Task instructions >> Your answer must be the lines from the one holding "Click the Apple ID lock icon" through the final line of the entries below, copied exactly, with no pictures.

Source records Start Marker

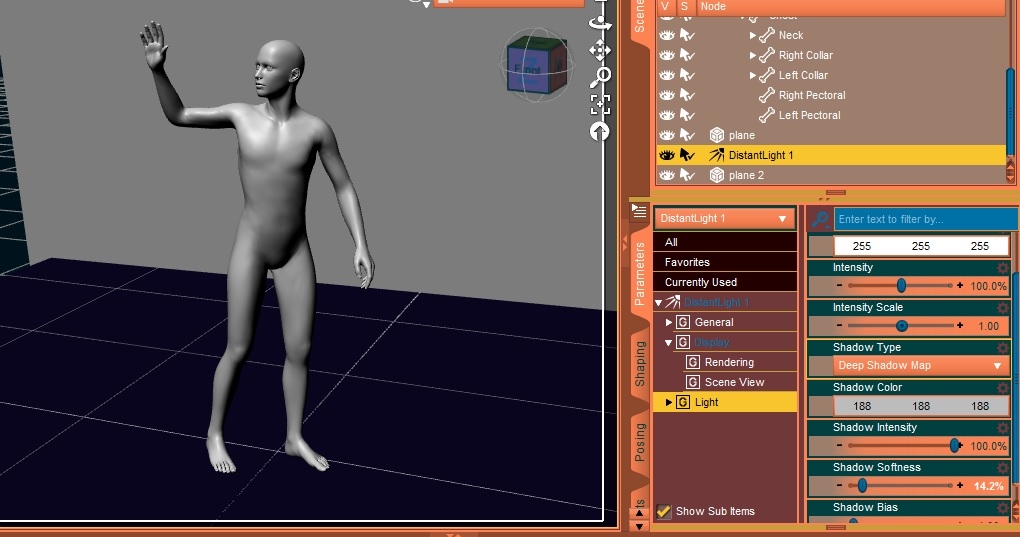This screenshot has height=537, width=1020.
Task: Switch to the Posing tab
Action: point(640,442)
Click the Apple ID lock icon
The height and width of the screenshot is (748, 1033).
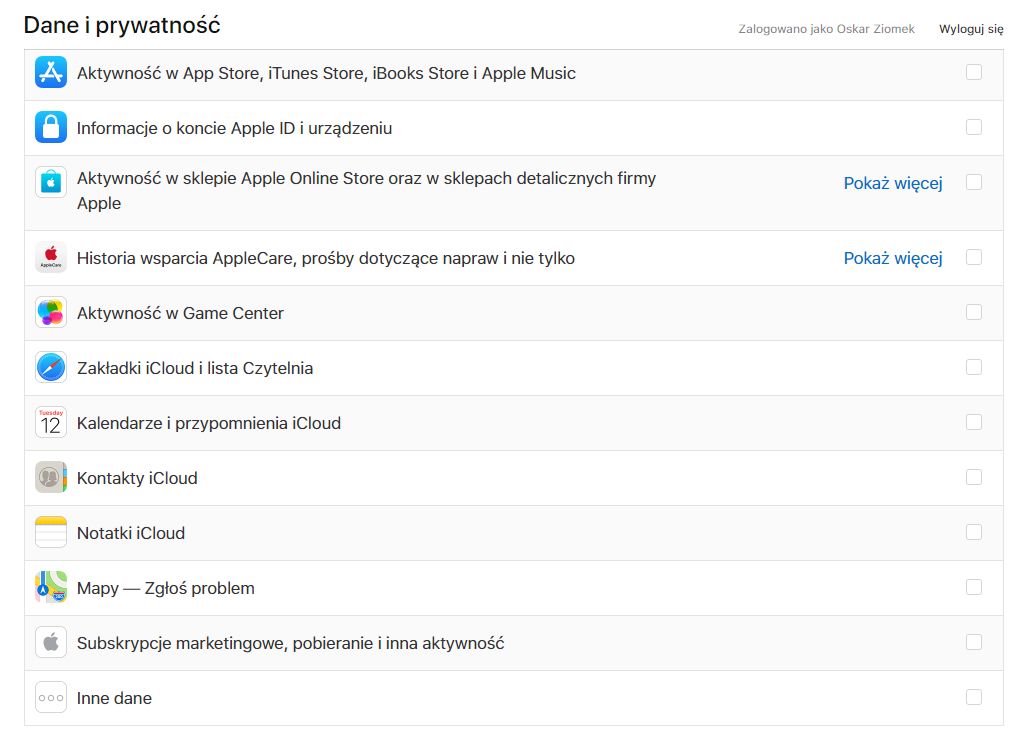point(51,127)
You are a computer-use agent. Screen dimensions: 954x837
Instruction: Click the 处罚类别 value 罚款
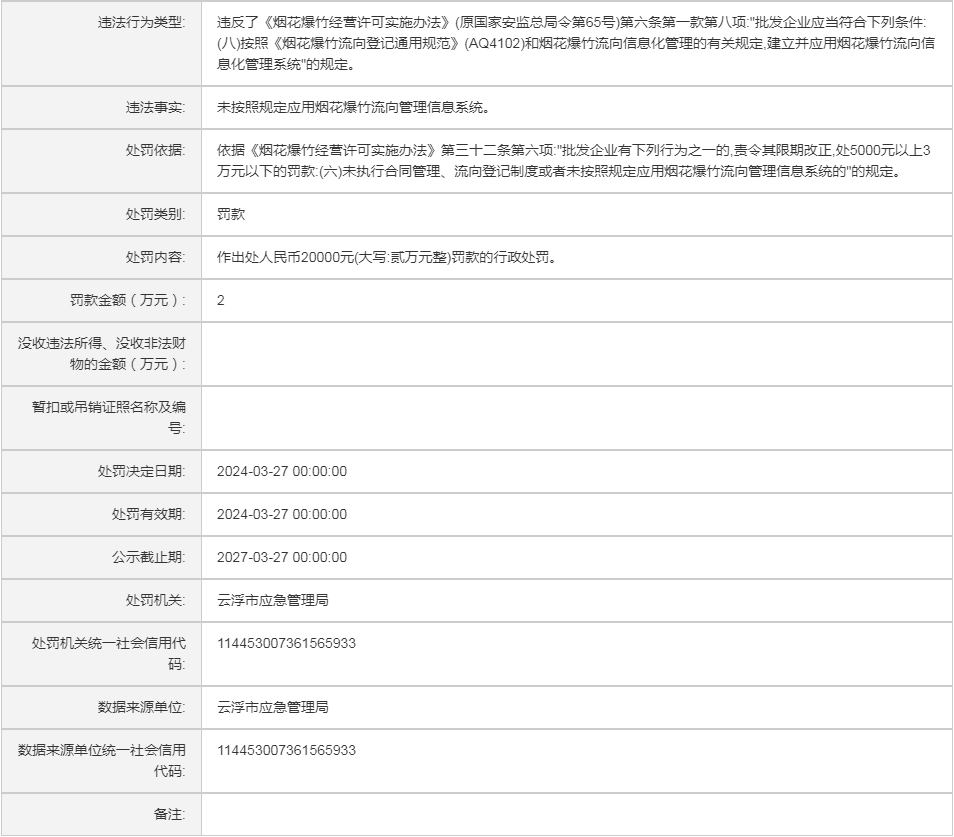pyautogui.click(x=231, y=214)
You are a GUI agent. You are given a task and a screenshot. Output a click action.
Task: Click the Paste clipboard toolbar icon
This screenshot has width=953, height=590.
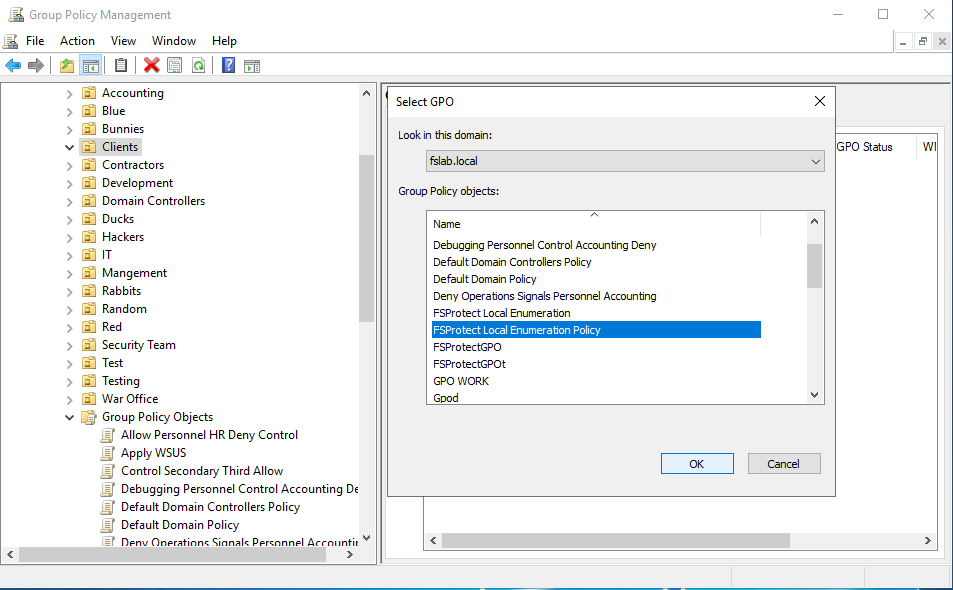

Source records End Marker

Answer section >>
Click the Apple ID lock icon
The height and width of the screenshot is (748, 1033).
point(51,127)
You are a computer-use agent. Screen dimensions: 954x837
Instruction: Click the 处罚类别 value 罚款
pyautogui.click(x=231, y=214)
You are a GUI agent. You are given a task and a screenshot. Output a click action.
Task: Click the Paste clipboard toolbar icon
This screenshot has width=953, height=590.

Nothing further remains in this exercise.